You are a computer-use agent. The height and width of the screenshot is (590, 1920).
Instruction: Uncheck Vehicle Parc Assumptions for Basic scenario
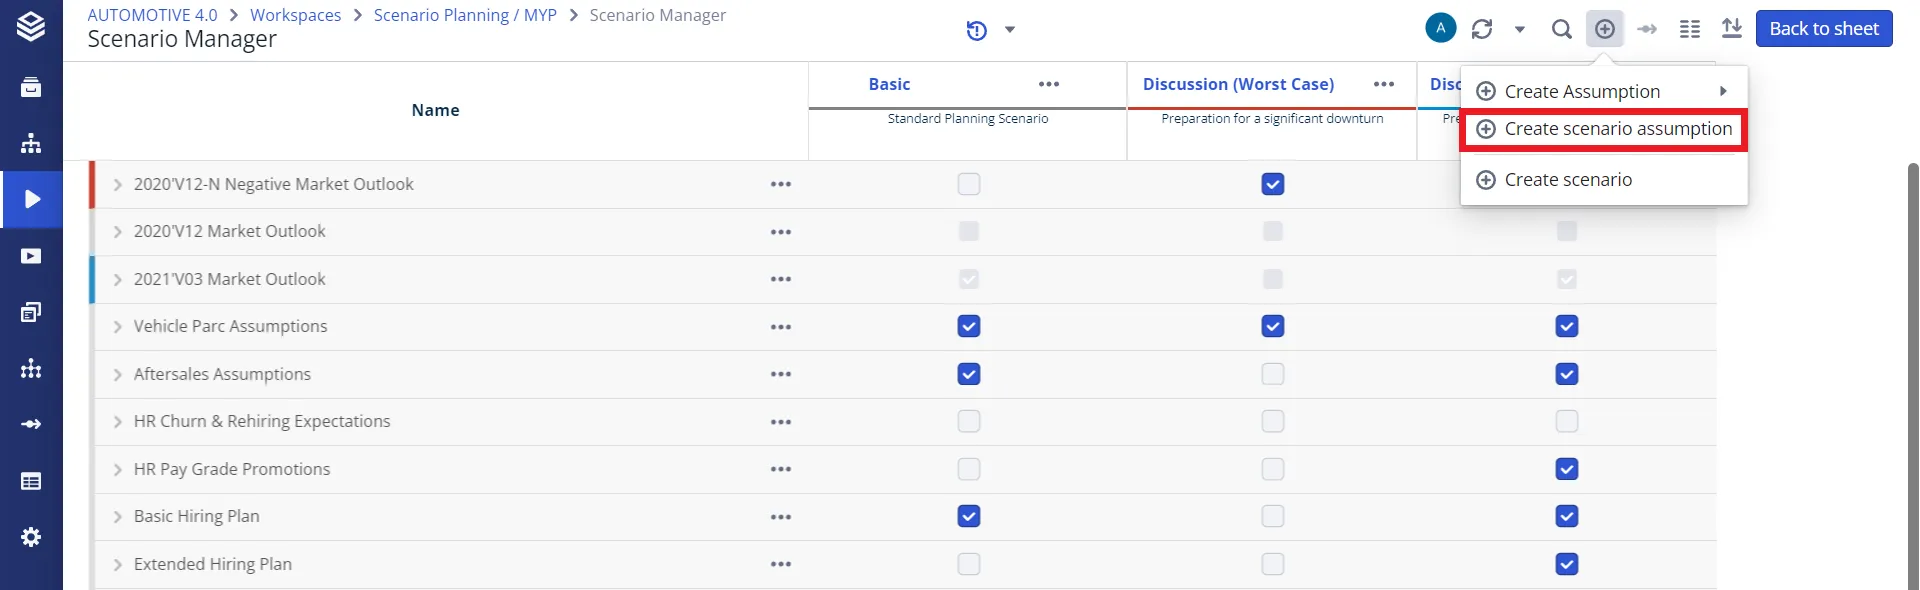coord(968,326)
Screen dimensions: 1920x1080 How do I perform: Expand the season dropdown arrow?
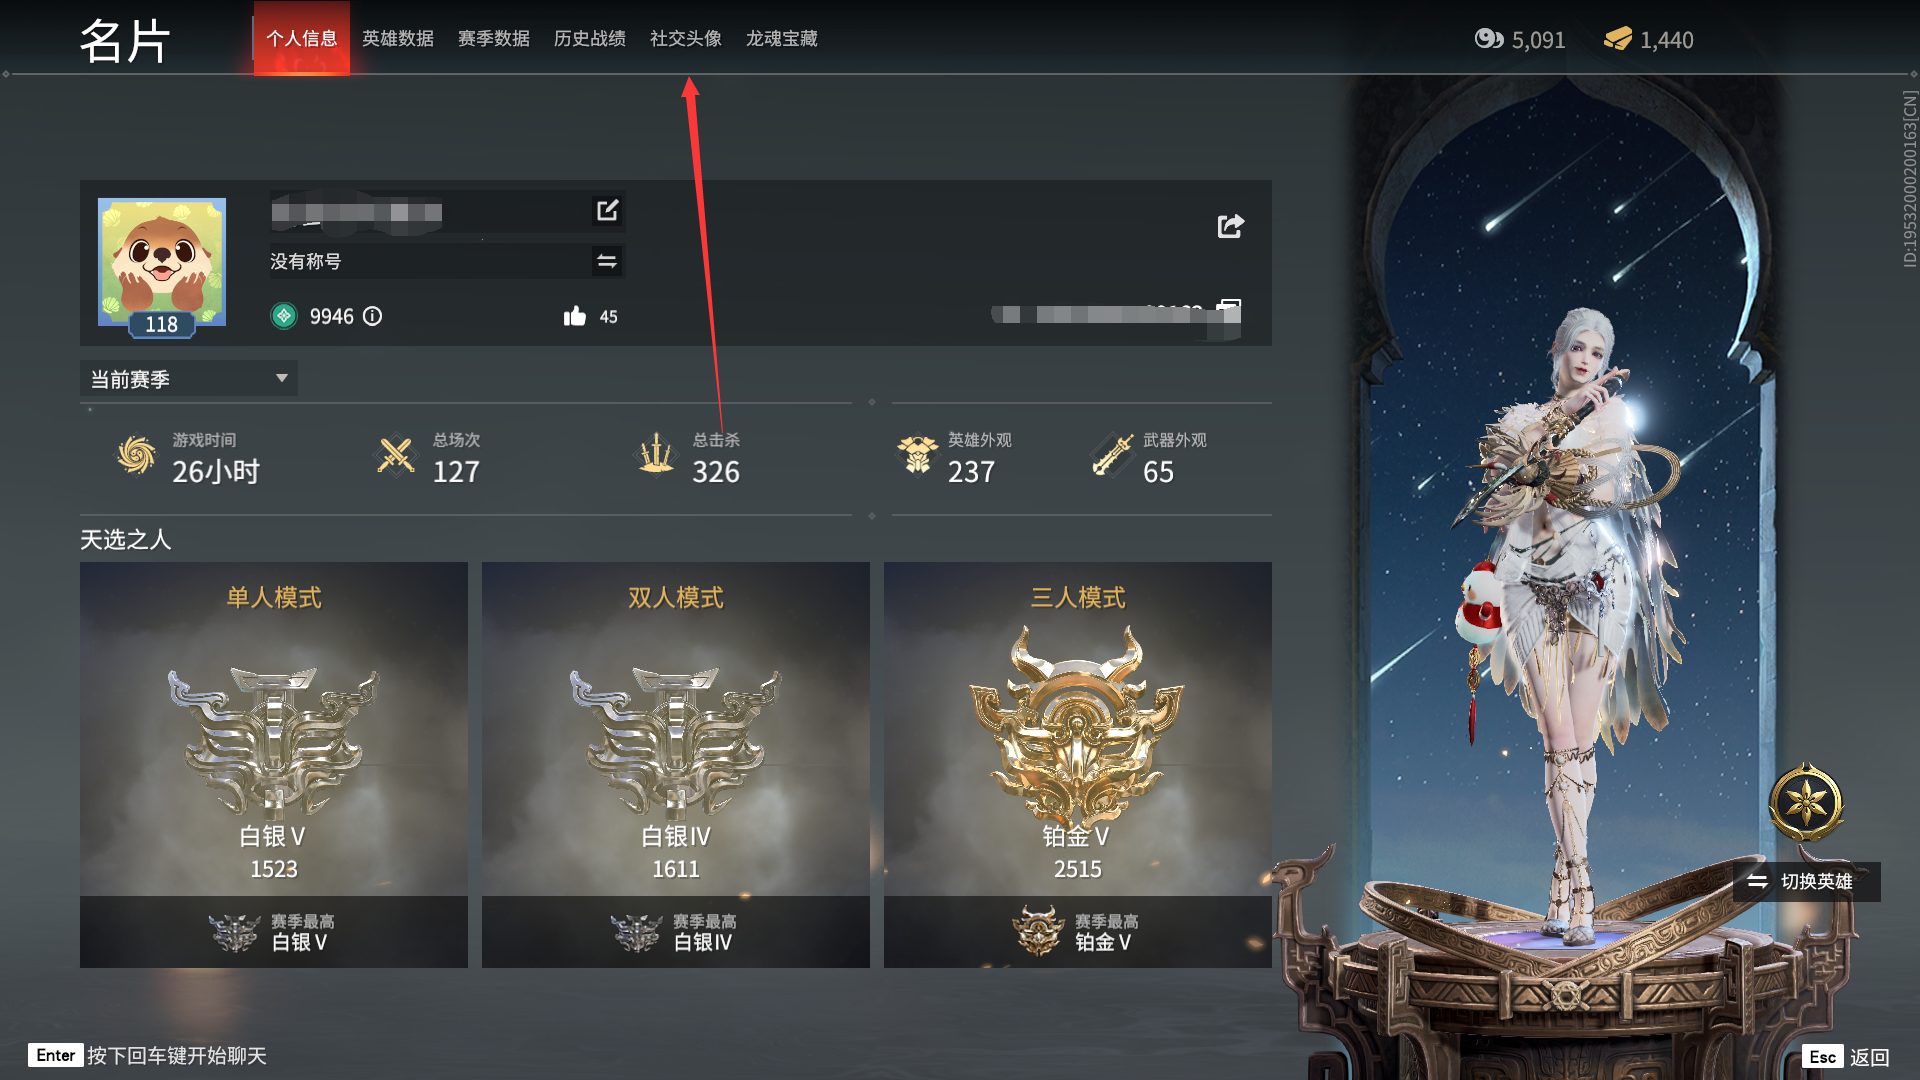click(x=282, y=378)
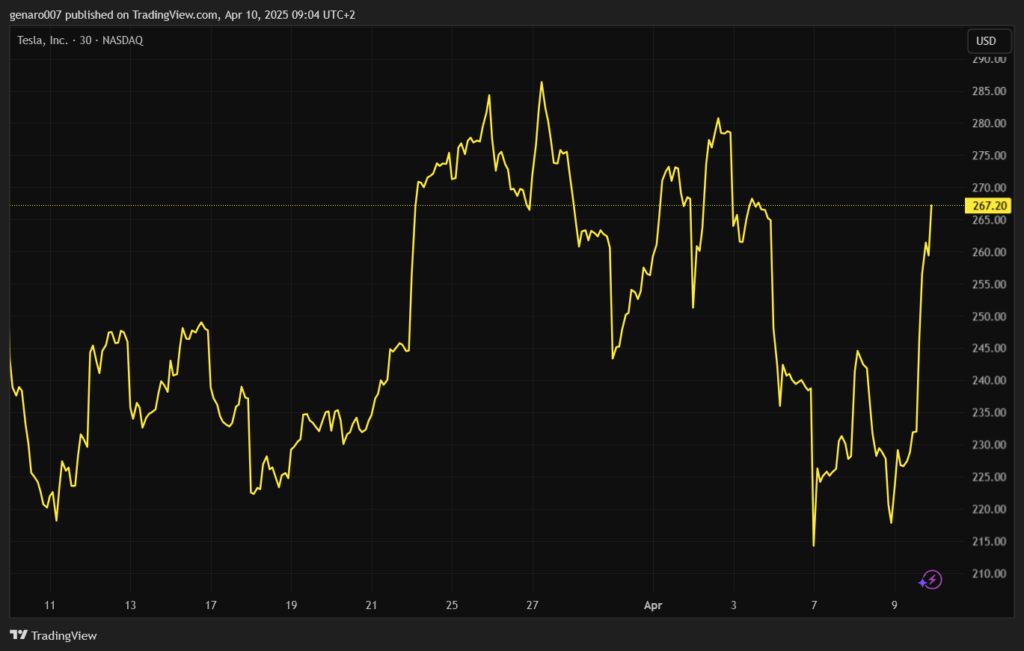Select date label 3 on the time axis
Screen dimensions: 1024x651
pyautogui.click(x=733, y=605)
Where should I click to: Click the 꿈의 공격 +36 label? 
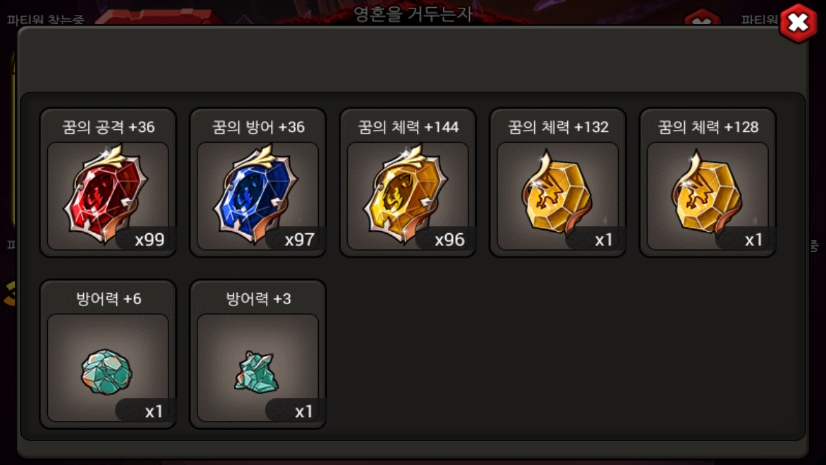click(x=108, y=127)
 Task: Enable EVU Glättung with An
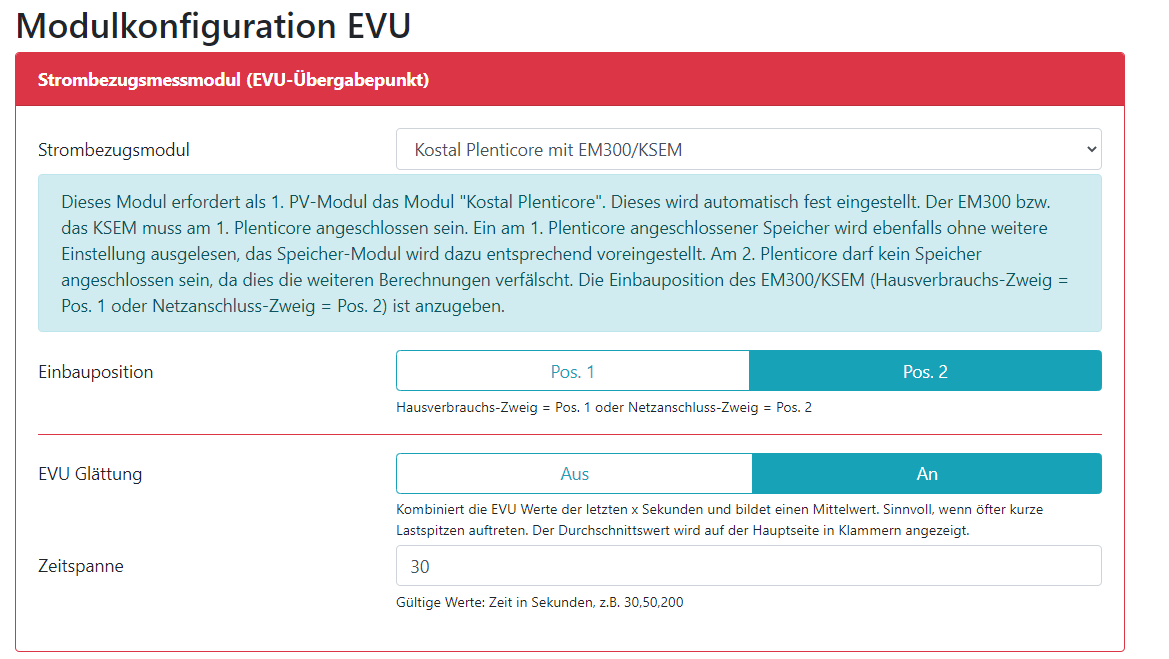pos(927,474)
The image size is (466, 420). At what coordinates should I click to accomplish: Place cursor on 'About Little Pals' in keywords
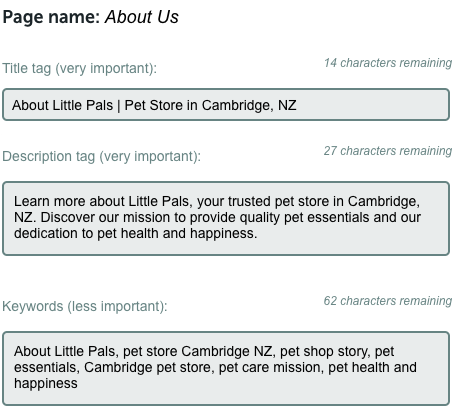64,351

* **Exercise instructions**: When you copy the entries above, reproduce each line exactly and leave out any pictures.

* **Answer below**:
You are a computer-use agent. The height and width of the screenshot is (590, 1920).
Instruction: Uncheck Vehicle Parc Assumptions for Basic scenario
coord(968,326)
Screen dimensions: 1920x1080 How do I perform: Expand the season dropdown arrow?
click(x=282, y=378)
Select date label 3 on the time axis
Screen dimensions: 1024x651
pyautogui.click(x=733, y=605)
Where should I click to: Click the 꿈의 공격 +36 label? 
click(x=108, y=127)
 Task: Enable EVU Glättung with An
pos(927,474)
The image size is (466, 420). At what coordinates should I click to accomplish: Place cursor on 'About Little Pals' in keywords
64,351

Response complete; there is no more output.